Chinese ambassador slammed for praising Greek Cypriot terror group EOKA

Turkish Cypriots have criticised the Chinese ambassador to Cyprus for his “deeply offensive” comments about EOKA, a Greek Cypriot paramilitary organisation responsible for the deaths of hundreds of people.

Ambassador Huang Xingyuan took to Twitter yesterday, 1stApril, to praise EOKA on the 65th anniversary of the start of its murderous campaign, which killed over 450 British, Turkish and Greek Cypriot police officers and civilians.

The Chinese ambassador described the terror group’s actions as a “liberation struggle”, and claimed “EOKA showed the way for endurance, determination, national dignity and honour.”

His tweet prompted a furious response from Turkish Cypriots.

Singer-songwriter Japha Huse called it, “An absolute insult to Turkish Cypriots”, while Huseyin Gazi wrote, “EOKA was one of the terrorist organization that have killed many people in Cyprus. I condemn China’s ambassador’s unfortunate statements!”

Journalist Eltan Halil shared the ambassador’s message, and wrote: “Extraordinary tweet by China’s ambassador to Cyprus praising the 1950s “liberation struggle” of the EOKA terrorist organisation, which was also anti-communist. Foreign diplomats in Cyprus should really stay away from this kind of stuff. Deeply offensive to Turkish Cypriots.”
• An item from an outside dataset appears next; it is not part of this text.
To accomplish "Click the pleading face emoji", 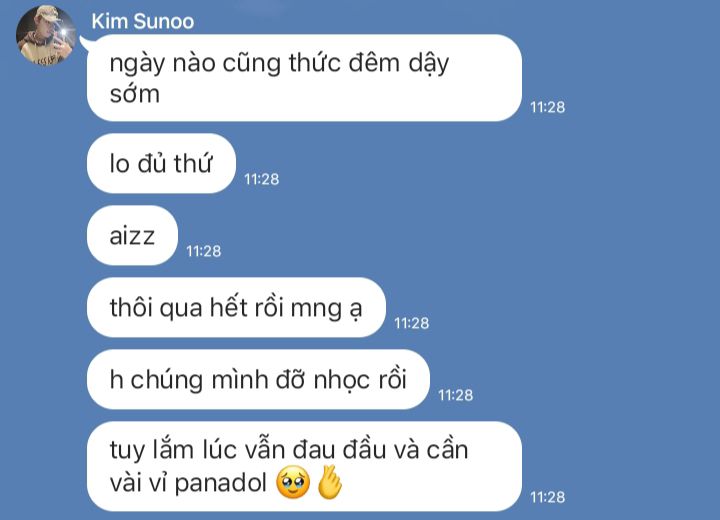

Turkish Cypriot human rights group Embargoed! tweeted: “The Chinese Ambassador to Cyprus clearly knows little about Cyprus history and understands it even less. Yet another example of the Chinese government having scant regard or understanding of  the world beyond its borders.”

Another person, Huriye Dervish, linked the Chinese ambassador’s contempt for Turkish Cypriot suffering with his government’s treatment of the Uyghur Turkish minority in China in her hard-hitting tweet:

“Not surprised you’re praising the tactics of EOKA in #Cyprus who completely disregarded the rights of Turkish Cypriots. Your Government is currently persecuting the entire Uyghur Muslim population by putting them in concentration camps in China. Despicable! #BoycottChina”

Sonya Karafistan, the Secretary of the Council of Turkish Cypriot Associations of Britain, said:

“A diplomat should know better” and recommended Ambassador Xingyuan read The Genocide Files, a book by journalist Harry Scott Gibbons which documented the Cyprus Conflict.

About the Cyprus Emergency, 1955-1959

Formed in the early 1950s, the National Organisation of Cypriot Fighters (EOKA) was a Greek Cypriot right-wing nationalist guerrilla organisation, which aimed to end British colonial rule and unite Cyprus and Greece (Enosis).

EOKA’s violent campaign for Enosis, supported by the Greek Cypriot Church, local political parties and the majority of the Greek Cypriot population on the island, was launched on 1 April 1955.

Special constable Bonici Mompalda, of Maltese origin, lays dead in the road after being shot by EOKA terrorists, as his fiance Drosoulla Demetriadou sits close by, Cyprus, 1956. Photo © Bob Egby

 

The insurgency brought EOKA not only into direct conflict with the British authorities on the island, but also Turkish Cypriots. By November 1955, the Governor General of Cyprus Sir John Harding was forced to declare a state of emergency to try to quell the violence.

To defend themselves and oppose Enosis, Turkish Cypriots formed the Turkish Resistance Organisation (TMT) and called for the partition of Cyprus.

EOKA’s insurgency led to the deaths of 457 Britons and Cypriots, while some 90 Greek Cypriot terrorists were killed in action, or were arrested, tried and hung for their crimes.

The Cyprus Emergency ended in 1959 with the signature of the London-Zürich Agreements, which established the Republic of Cyprus, an independent power-sharing state run jointly by Greek Cypriots and Turkish Cypriots. This state of affairs only lasted for three years.